I was lurking and found a questionnaire on the thread of some other confused person, so I am posting my answers here @DOGSOUP. Hope this is helpful in your analysis: 
1) What aspect of your personality made you unsure of your type? There are far too many similarities between ENTP and ENFP, all of which I can relate to and thus, I am unsure of my type. 

2) What do you yearn for in life? Why? I yearn for a stress free life, I yearn for new experiences, adventure, Inner Peace (contradictory, I know), I yearn to never stop learning, I yearn to travel the world with the love of my life, I yearn to be a brilliant attorney someday that can do work that is significantly impactful in some way. In my pre-law days I faced many setbacks due to health issues that imposed limitations on a lot of stuff that I wanted to do that other people my age did, but I couldn’t do. That’s why I want to do everything I missed out on then, as well as lead a stress free life because stress will trigger my back pain issues once more, and I absolutely hae the idea of going back on any kind of medication.

3) Think about a time where you felt like you were at your finest. Tell us what made you feel that way. Last year, when I first thought of Masters, everyone said it was too late, poor planning etc. I made the registration deadline just in time, cracked open an LSAT book and thought “Huh, so if I figure out the pattern to this, this is going to be easy. “ Everyone I knew thought me crazy, but you know what? At the risk of sounding immodest, I pulled it off and that felt extremely affirming for me. As did the process where I got into one of the best law schools here, but ultimately decided to drop it in favour of a well-paying job as the scholarship they were offering wasn’t going to be enough. That is when I felt at my finest, the LSAT and the interview process that was so breezy. 

4) What makes you feel inferior? When I'm unable to keep up with an intellectual discussion with my friends because I don't understand what they are talking about. 

5) What tends to weigh on your decisions? (Do you think about people, pro-cons, how you feel about it, etc.) I think about the pros and cons of each decision and how it will affect me/my future goals, at max maybe my parents, lastly if my gut says something is off, I pause to examine deeper because that sneaky little fella when I do listen to him is never wrong. 

6) When working on a project what is normally your emphasis? Do you like to have control of the outcome?
My emphasis is on what creative ideas can I bring to the project, how I can present it differently or better than the ones already done, to do it the best I can and efficiently, also on time. Yes, I would like to have control of the outcome because I want to know that the project is in alignment with my final vision for it. However, if my other team members are competent and have done it well, I would be a bit more relaxed about it. 

7) Describe us a time where you had a lot of fun. How is your memory of it? One time I had a lot of fun was the last time I hung out with my friends. We were walking around on a hot sunny day, drinking iced tea and discussing How to Get Away With Murder (the show) and we later ended up plotting each other’s homicides. (in jest, purely) The challenge was to catch the other person and expose the “criminal”, that was fun. Later, we had boiled and salted peanuts at the beach, sat there till sunset building our fantasy life in Rowling’s world, but ended up discussing Hogwarts administration and the ineptness of the political administration of the magical world, we had each come up with five different solutions, then when parallels were drawn between the politics of their world and ours, we lost interest and it was time for my bus back home anyway. So that was the most fun I have had recently.

_Work order:_ In the questionnaire answers, which two personality types does the poster say are too similar to choose between?

_Input data:_
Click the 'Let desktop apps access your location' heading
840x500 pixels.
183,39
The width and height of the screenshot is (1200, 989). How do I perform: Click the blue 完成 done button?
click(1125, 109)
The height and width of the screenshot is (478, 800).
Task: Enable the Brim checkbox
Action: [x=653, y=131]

* * *

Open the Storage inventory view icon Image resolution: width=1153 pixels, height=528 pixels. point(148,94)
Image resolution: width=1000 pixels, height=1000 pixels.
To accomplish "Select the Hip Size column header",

_Problem solution:_ ENTP and ENFP.